— DOCUMENT EXCERPT —
※ ※ ※
FTC Takes 4-in-1 Shot at Reverse Payment Settlements


The Federal Trade Commission has taken the next step in its long battle against “reverse payment settlements” that some argue delay entry by generic pharmaceutical manufacturers. On February 13, 2008, the FTC filed a complaint against Cephalon, Inc., alleging that the company illegally

extended its monopoly over its sleep disorder drug, Provigil, by paying four generic drug manufacturers to delay entry as part of patent litigation settlements with each generic. According to the Commission, each of these four agreements is an unlawful act of monopolization.
※ ※ ※
— DATA EXCERPTS —

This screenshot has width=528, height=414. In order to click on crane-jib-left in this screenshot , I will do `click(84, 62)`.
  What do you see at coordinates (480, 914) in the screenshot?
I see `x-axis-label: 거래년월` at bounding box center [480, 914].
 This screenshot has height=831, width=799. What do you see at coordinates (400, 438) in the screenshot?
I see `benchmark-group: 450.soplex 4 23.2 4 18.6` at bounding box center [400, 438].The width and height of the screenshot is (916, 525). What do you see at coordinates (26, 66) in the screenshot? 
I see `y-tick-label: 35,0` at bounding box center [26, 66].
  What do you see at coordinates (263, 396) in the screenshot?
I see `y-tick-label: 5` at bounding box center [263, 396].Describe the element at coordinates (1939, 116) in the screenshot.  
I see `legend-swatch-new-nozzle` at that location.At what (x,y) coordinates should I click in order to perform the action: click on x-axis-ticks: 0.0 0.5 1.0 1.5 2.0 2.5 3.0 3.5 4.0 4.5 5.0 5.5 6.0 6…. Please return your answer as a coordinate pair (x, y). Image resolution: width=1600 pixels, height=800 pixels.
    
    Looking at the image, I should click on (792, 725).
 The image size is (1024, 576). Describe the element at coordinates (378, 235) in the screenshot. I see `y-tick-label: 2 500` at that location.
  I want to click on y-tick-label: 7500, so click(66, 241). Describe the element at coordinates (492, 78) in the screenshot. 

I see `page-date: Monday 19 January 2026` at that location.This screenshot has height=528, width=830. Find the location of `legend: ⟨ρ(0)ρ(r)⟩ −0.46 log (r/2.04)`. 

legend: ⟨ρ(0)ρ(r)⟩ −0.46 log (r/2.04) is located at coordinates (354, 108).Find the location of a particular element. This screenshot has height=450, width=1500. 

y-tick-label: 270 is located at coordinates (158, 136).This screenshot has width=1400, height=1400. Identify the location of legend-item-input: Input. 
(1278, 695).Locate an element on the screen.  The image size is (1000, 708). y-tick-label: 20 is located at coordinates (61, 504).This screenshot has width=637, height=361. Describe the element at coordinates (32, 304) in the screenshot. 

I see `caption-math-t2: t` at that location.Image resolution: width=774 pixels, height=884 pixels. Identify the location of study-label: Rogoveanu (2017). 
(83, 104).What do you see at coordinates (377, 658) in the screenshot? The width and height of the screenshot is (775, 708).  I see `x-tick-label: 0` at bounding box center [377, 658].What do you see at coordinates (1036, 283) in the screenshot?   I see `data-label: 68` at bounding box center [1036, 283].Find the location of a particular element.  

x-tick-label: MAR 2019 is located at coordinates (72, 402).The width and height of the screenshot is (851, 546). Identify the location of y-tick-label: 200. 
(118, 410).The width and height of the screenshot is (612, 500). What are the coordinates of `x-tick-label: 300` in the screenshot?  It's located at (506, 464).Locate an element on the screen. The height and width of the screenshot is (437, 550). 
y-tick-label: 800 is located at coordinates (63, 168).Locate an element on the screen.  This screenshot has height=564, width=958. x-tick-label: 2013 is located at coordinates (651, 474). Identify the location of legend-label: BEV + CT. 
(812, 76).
※ ※ ※
— REQUIRED WORK —
Continue the article on the FTC's complaint against Cephalon, picking up after its final sentence.

— RESULT FOR THIS EXERCISE —
The case, brought in the U.S. District Court in the District of Columbia, is extremely significant for

brand and generic manufacturers faced with these business and legal decisions. This litigation represents the latest move in an effort by the FTC to develop the law in this area, and the outcome of this litigation could significantly impact the terms under which brand and generic manufacturers may settle patent infringement litigation. Although circuit courts have addressed these issues, the law remains turbid regarding the circumstances under which a patent settlement that includes a payment to a generic and delays entry is unlawful. The law has become more favorable to reverse payment settlements, but FTC remains resolute in its position that the current direction of the law is wrong. The Cephalon complaint represents the FTC’s first effort to clarify the law in this area and

challenge a reverse payment settlement after the Eleventh Circuit ruled against the Commission in Schering-Plough Corp. v. FTC, 402 F.3d 1056 (11th Cir. 2005), cert. denied, 126 S. Ct. 2929 (2006). The outcome of the case also may clarify the effect on the antitrust analysis of additional

terms – such as licenses to additional intellectual property, supply agreements, and co-development deals – that brand and generic manufacturers have included in settlement agreements since the Schering decision.